Retia is an MCP server. Point Claude, Claude Code, Codex, or Cursor at it once — one token, one URL. From then on, every agent on every device shares the same vault. No per-session setup, no copy-pasting context between tools.
As your agents work, they record what matters: decisions, lessons, dead ends, open cases. Each note has a type, tags, and a sensitivity level — so the vault isn't a transcript, it's a structured body of knowledge. The handoff unit isn't a conversation. It's one distilled note.
When an agent starts, it doesn't begin blank. Retia hands it a dense, auto-generated summary of the project — the stack, the architecture, open decisions, what's done and what's not. One call, full context. The reminder you used to paste by hand is already there, current, and never stale.
When an agent needs something specific, it asks.

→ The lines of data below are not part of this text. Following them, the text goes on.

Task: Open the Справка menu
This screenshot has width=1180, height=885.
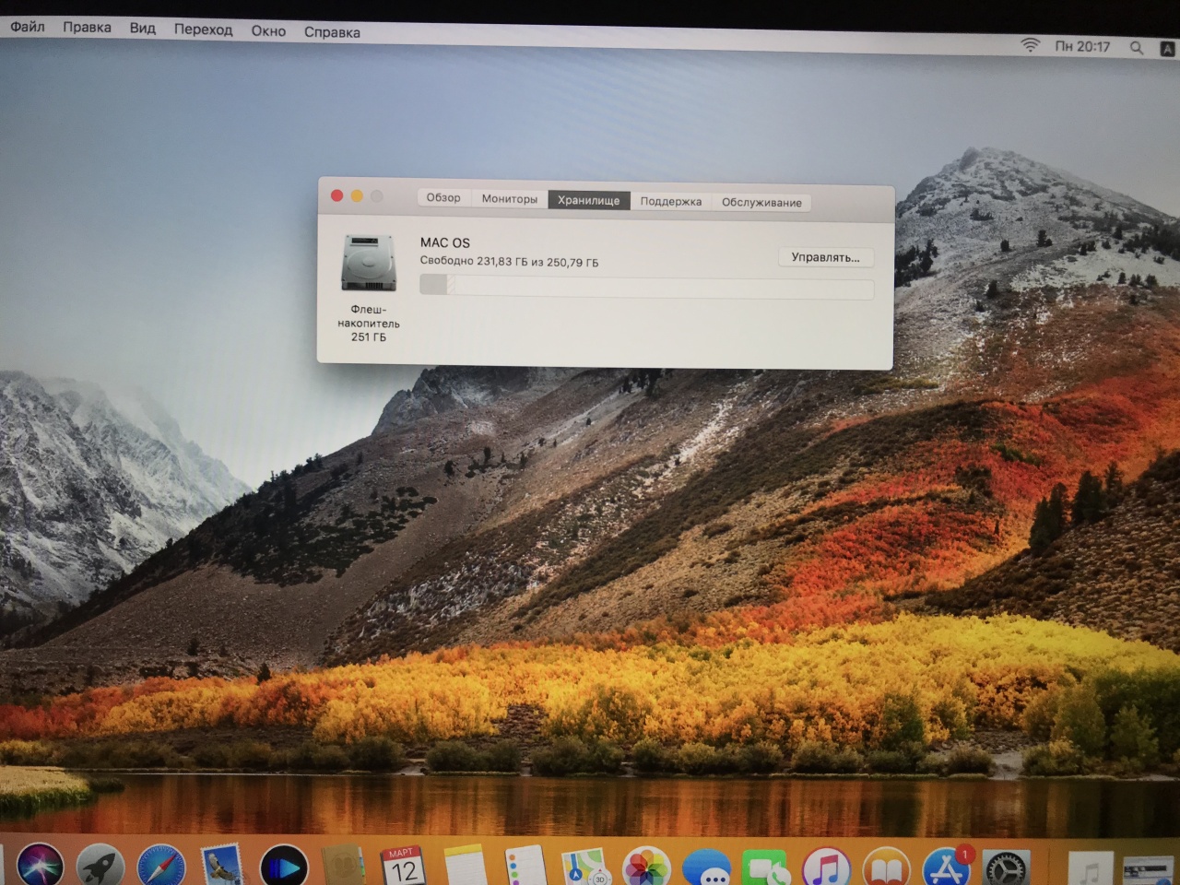Action: point(332,32)
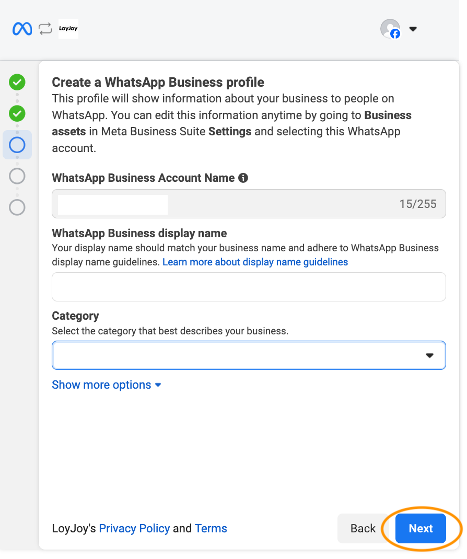This screenshot has height=559, width=467.
Task: Open the display name guidelines link
Action: (x=255, y=262)
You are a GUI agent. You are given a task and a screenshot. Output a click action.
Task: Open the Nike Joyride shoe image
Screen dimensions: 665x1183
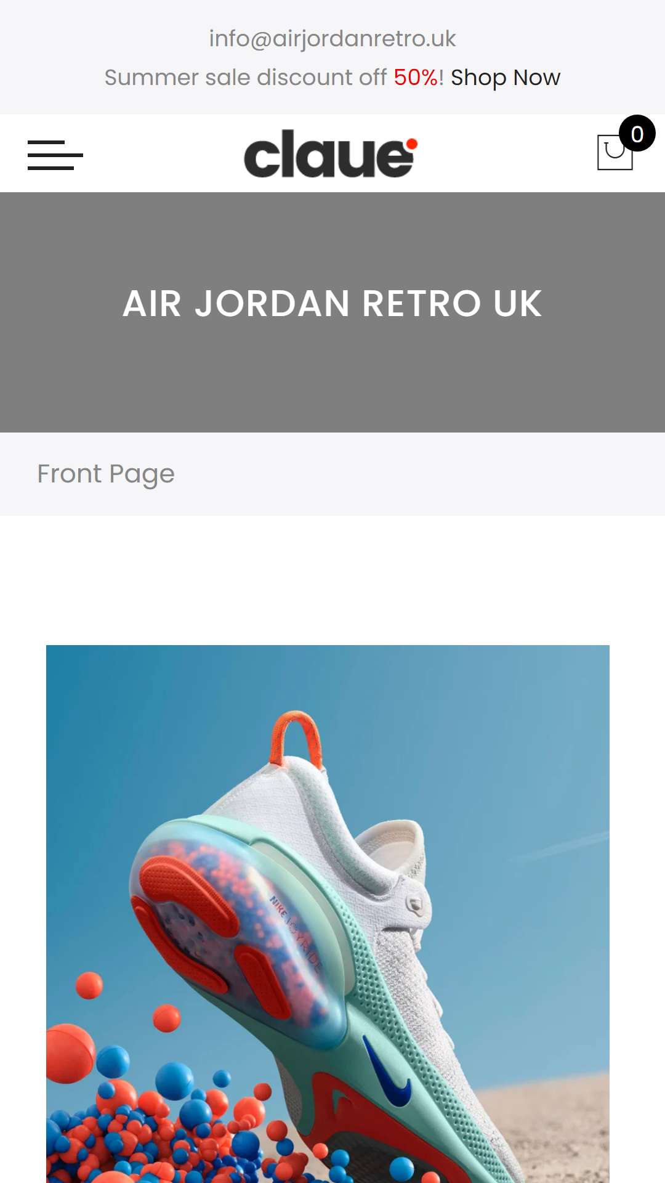328,914
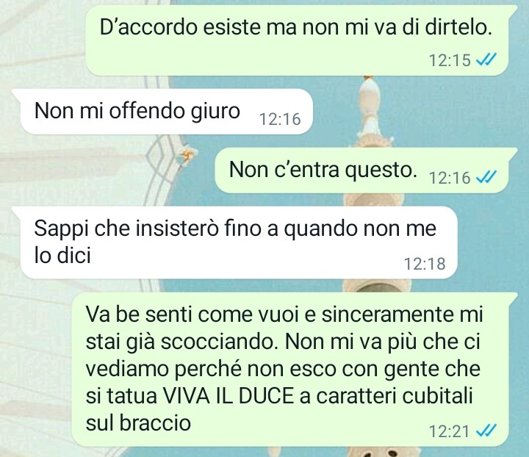The height and width of the screenshot is (457, 529).
Task: Click the double-check read receipt at 12:16
Action: click(x=486, y=177)
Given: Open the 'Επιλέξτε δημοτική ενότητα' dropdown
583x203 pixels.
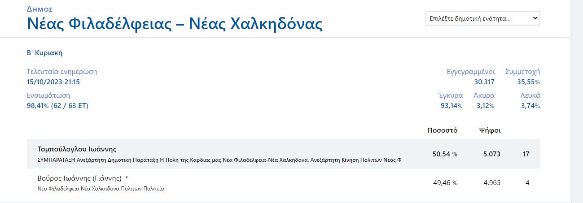Looking at the screenshot, I should [x=482, y=18].
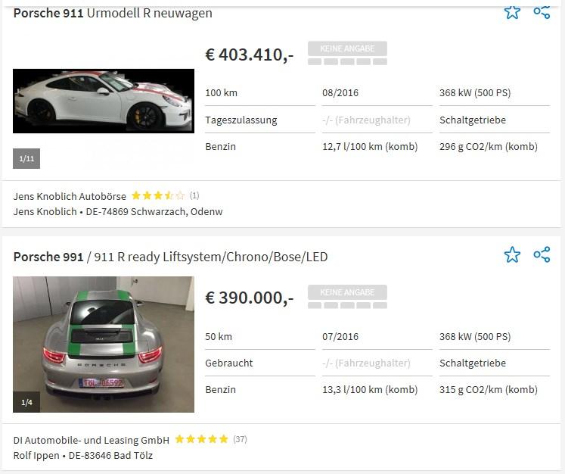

Retia's librarian routes that intent to the right source and returns the precise note — and shows its reasoning. Not a vector black box you trust blindly. You can always see why a note was the right answer.
This is where a memory tool becomes a substrate. One agent opens a case and leaves a brief. A different agent — different vendor, different session, zero prior context — reads it, acts, and writes back. They verify each other's work and coordinate before a single line hits git. Git shows what changed. Retia shows who and why.
Reliability is built in: pre-flight checks before destructive operations, snapshot-before-change, append-only storage (nothing is hard-deleted), and a rule that no agent closes its own work — only the verifier can. A dead end discovered today is recorded, so it's never re-walked tomorrow. And an honest meter shows exactly what you saved, in real tokens at real price.